▶ **TASK PROMPT**
Copy out the data below verbatim, beginning at the line that contains "You are a computer-use agent. This" and continuing through the final line of the data.

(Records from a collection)
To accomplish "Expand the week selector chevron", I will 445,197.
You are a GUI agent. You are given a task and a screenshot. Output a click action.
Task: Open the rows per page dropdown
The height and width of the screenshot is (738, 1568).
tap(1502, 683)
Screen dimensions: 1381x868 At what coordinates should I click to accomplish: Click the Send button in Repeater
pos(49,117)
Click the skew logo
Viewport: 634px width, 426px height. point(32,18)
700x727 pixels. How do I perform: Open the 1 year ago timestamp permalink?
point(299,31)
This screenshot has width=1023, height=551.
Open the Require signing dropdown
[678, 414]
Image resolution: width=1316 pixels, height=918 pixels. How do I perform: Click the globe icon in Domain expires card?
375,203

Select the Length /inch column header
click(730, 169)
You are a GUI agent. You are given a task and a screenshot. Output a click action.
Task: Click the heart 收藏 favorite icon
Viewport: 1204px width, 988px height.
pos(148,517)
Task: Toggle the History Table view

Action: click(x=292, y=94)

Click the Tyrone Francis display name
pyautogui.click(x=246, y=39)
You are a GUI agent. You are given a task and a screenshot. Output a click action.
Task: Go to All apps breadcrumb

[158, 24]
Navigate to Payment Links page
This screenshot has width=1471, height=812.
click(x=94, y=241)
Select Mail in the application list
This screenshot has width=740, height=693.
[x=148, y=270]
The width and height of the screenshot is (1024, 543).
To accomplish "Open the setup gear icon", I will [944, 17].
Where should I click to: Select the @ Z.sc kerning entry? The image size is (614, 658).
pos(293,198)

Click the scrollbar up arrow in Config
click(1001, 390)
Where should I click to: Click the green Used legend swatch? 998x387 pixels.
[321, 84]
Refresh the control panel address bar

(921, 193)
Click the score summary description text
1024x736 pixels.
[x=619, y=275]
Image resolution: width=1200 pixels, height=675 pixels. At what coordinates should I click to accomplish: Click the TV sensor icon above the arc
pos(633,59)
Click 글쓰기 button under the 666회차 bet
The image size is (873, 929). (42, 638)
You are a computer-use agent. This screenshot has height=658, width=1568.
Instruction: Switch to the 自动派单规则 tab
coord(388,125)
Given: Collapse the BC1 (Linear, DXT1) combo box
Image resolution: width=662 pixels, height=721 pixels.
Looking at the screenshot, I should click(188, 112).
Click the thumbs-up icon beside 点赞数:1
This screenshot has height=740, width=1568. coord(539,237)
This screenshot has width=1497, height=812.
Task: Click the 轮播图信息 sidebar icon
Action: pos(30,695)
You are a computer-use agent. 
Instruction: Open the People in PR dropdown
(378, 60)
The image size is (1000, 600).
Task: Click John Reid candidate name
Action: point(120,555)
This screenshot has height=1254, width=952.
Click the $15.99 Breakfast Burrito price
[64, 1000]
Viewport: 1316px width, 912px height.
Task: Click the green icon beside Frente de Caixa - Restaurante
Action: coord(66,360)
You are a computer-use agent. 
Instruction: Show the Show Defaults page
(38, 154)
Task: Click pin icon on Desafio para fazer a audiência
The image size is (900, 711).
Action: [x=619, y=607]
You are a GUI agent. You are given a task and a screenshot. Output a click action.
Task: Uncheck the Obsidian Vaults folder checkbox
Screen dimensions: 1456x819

▶ **THE COMPLETED TASK**
You are a computer-use agent. This screenshot has height=658, width=1568.
Instruction: Switch to the 自动派单规则 tab
coord(388,125)
Given: Collapse the BC1 (Linear, DXT1) combo box
Image resolution: width=662 pixels, height=721 pixels.
Looking at the screenshot, I should click(188, 112).
Click the thumbs-up icon beside 点赞数:1
This screenshot has height=740, width=1568. coord(539,237)
This screenshot has width=1497, height=812.
Task: Click the 轮播图信息 sidebar icon
Action: pos(30,695)
You are a computer-use agent. 
Instruction: Open the People in PR dropdown
(378, 60)
The image size is (1000, 600).
Task: Click John Reid candidate name
Action: point(120,555)
This screenshot has height=1254, width=952.
Click the $15.99 Breakfast Burrito price
[64, 1000]
Viewport: 1316px width, 912px height.
Task: Click the green icon beside Frente de Caixa - Restaurante
Action: coord(66,360)
You are a computer-use agent. 
Instruction: Show the Show Defaults page
(38, 154)
Task: Click pin icon on Desafio para fazer a audiência
The image size is (900, 711).
Action: [x=619, y=607]
You are a GUI agent. You are given a task and a screenshot. Output a click action.
Task: Uncheck the Obsidian Vaults folder checkbox
Screen dimensions: 1456x819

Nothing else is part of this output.